Bornkamm has taken over Käsemann’s basic distinction that Jesus’ ‘once’ became at Easter ‘once for all’, but gives it a somewhat different explanation: The ‘once’ of ‘Jesus’ history’ becomes the ‘once for all’ of ‘God’s history with the world’. Yet ‘God’s history with the world’ is not only the interpretation put upon the history of Jesus by the kerygma, but is already the meaning residing in it for Jesus himself. Already for Jesus the ‘once’ of his historicity was the ‘once for all’ of God’s saving event. For Jesus conceived of his transcendent selfhood as constituted by God’s intervention in history. And when one examines the nature of this selfhood, one sees that it was not a selfish selfhood, but by its very constitution a selfhood for others.
It was the content of this eschatological selfhood that Jesus should accept his death to the present evil aeon.
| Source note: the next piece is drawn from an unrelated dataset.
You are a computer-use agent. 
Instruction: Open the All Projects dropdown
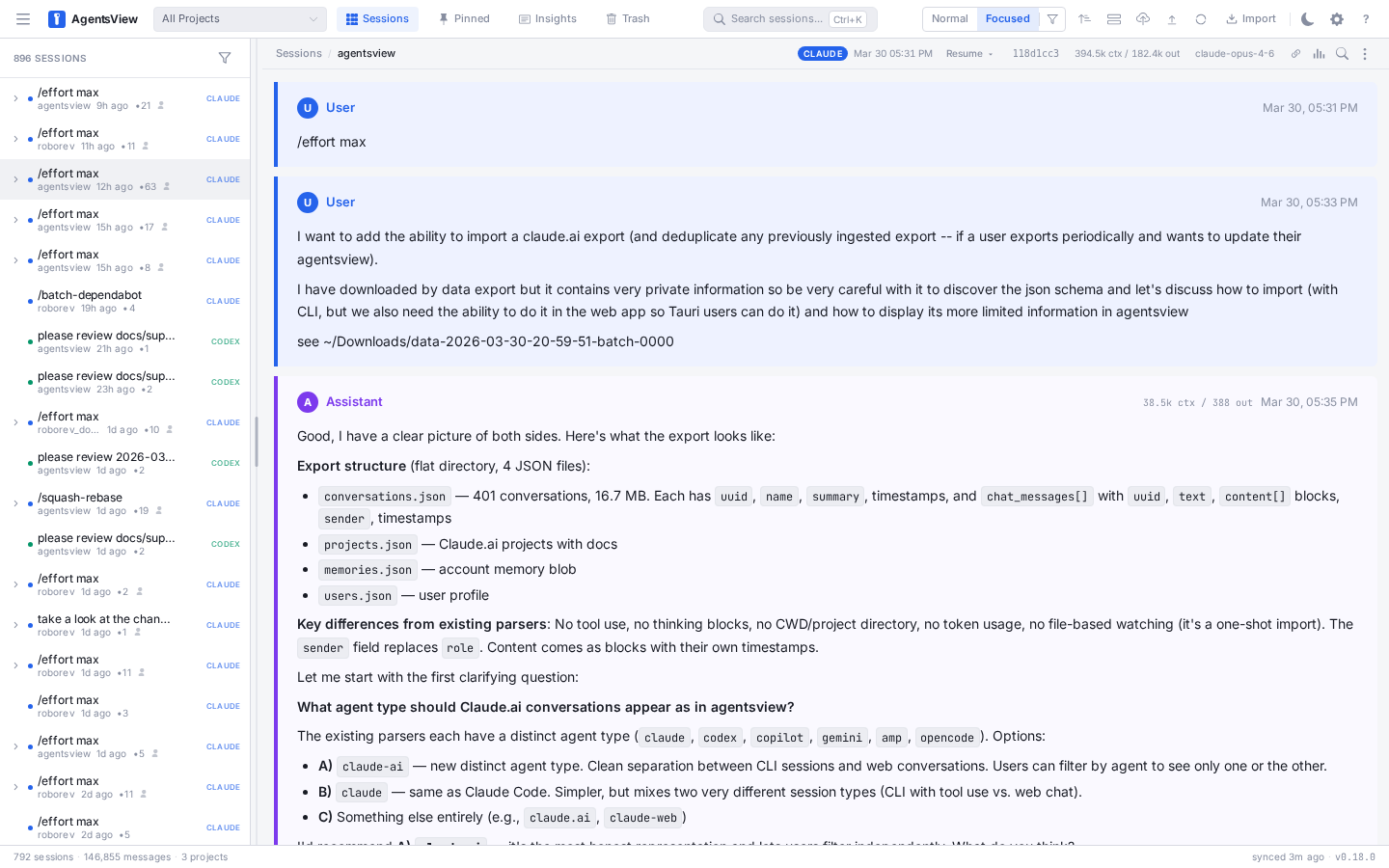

This is the meaning of the paradoxical saying of Mark 8.3 5~ ‘For whoever would save his life will lose it, and whoever loses his life will save it.’ In accepting his death he was free from the demonic power of the fear of death, and therein resided his transcendence. Yet the eschatological situation in which he found himself was not yet that of the final blessedness, but rather the ‘last hour’, in which forgiveness was offered to the penitent. This aspect of the situation was also constitutive of Jesus’ selfhood. Hence his selfhood found its positive expression in his role as ‘sign’ of the eschatological situation to the world. He was finally put to death after persisting in this positive expression of his selfhood. Hence his death was seen as the realization of his eschatological selfhood: free from the demonic power of the fear of death, he was free to give his life for his neighbour. His selfhood was interpreted as pro nobis not first by the Church, but already by Jesus himself.
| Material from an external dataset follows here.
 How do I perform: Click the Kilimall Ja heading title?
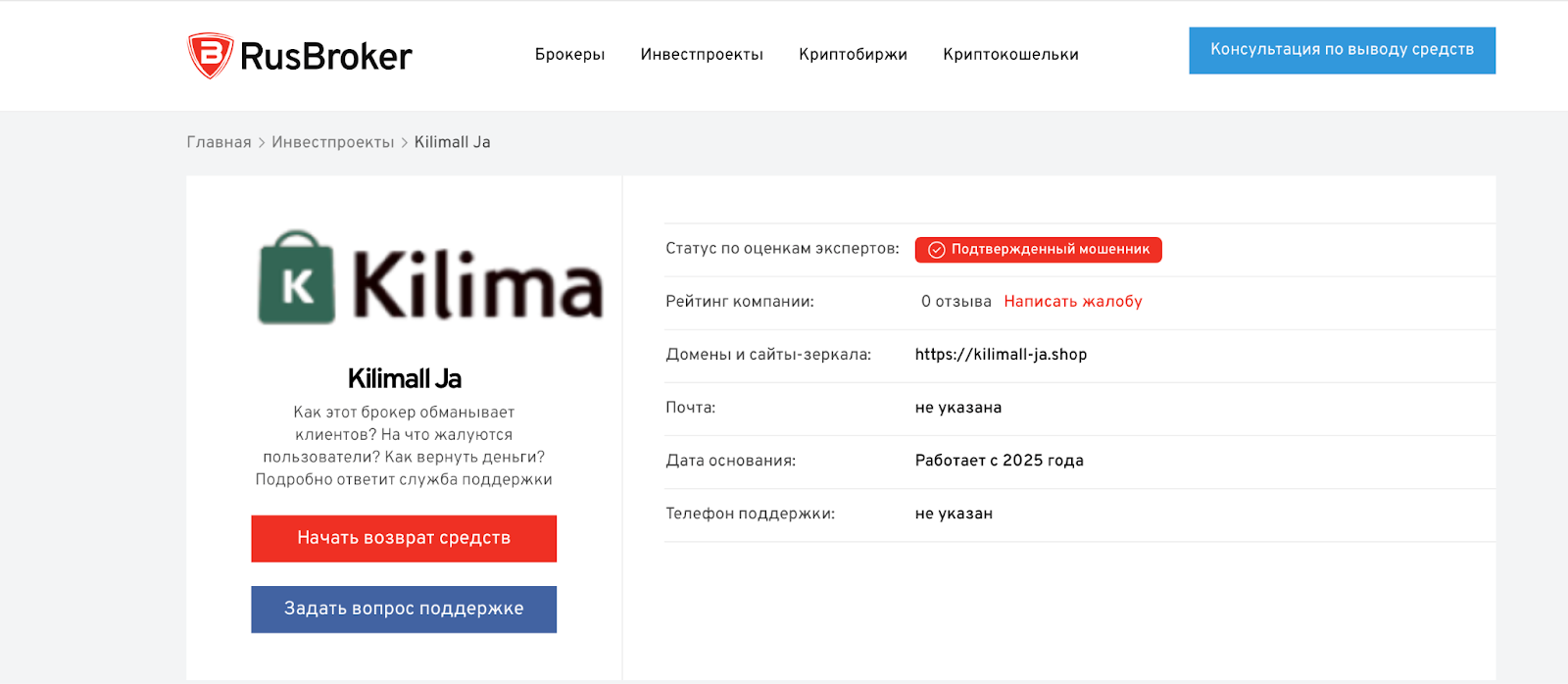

The distinction drawn by Käsemann and Bornkamm is in recognition of the distinctive significance of Easter. And as a matter of fact Easter was the revelation of Jesus’ transcendent selfhood to his disciples. And yet what was revealed at Easter was the transcendent selfhood of Jesus, as the kerygma insists; i.e. the Easter experience, even though separated from Jesus’ lifetime, was the culmination of their historical encounter with him.’ And it was the selfhood of Jesus to which they witnessed in the kerygma. Hence to maintain that Jesus’ transcendent selfhood can be encountered historically is not to minimize Easter, but rather to affirm its indispensable presupposition.
This basic problem as to whether the historical Jesus and the kerygma are sufficiently commensurable to be subject to comparison can be posed in a different way. The kerygma proclaims an eschatological saving event of cosmic proportions. How can Jesus’ understanding of himself, irrespective of what that understanding may have been, be subject to comparison with the kerygma’s understanding of the course of history or the condition of the cosmos? Now this would be a valid argument if one understood the self in terms of individual autonomy, so that one’s understanding of one’s self as subject would be quite distinct from ones understanding of the cosmic or historical situation one confronted as object. When however selfhood is envisaged on the basis of the historicity of the self, i.e. when it is recognized that selfhood is constituted in terms of a ‘world’ or ‘context’ to which one gives oneself, then it is apparent that one’s understanding of one’s self includes an understanding of the ‘world’ in which one exists. In Jesus’ case, his selfhood is eschatological. his life is lived out of transcendence, precisely because he has given himself to the eschatological situation introduced by John the Baptist. In his baptism he ‘repents’ of his former selfhood built upon a non-eschatological ‘world’, and in believing John’s message of the eschatological situation assumes the eschatological selfhood which ultimately found expression in the title ‘Son of Man’.
Yet this same criticism, that Jesus’ understanding of his self-hood is incommensurate with the kerygma’s concept of a dramatic shift in the course of history or the cosmos, has been presented in still more radical fashion. Is not this whole assumption that Jesus was concerned ‘with a new selfhood, irrespective of whether it be conceived individualistically or in terms of the historicity of human existence, based upon a false theologizing of the historical Jesus? Was he not much more like a Jewish prophet or Rabbi, concerned basically with moral reform? Did he not simply say what man should do, rather than presenting dramatic views of what God has done or will do? It is this contrast between Jesus and the Church which characterized scholarship at the turn of the century.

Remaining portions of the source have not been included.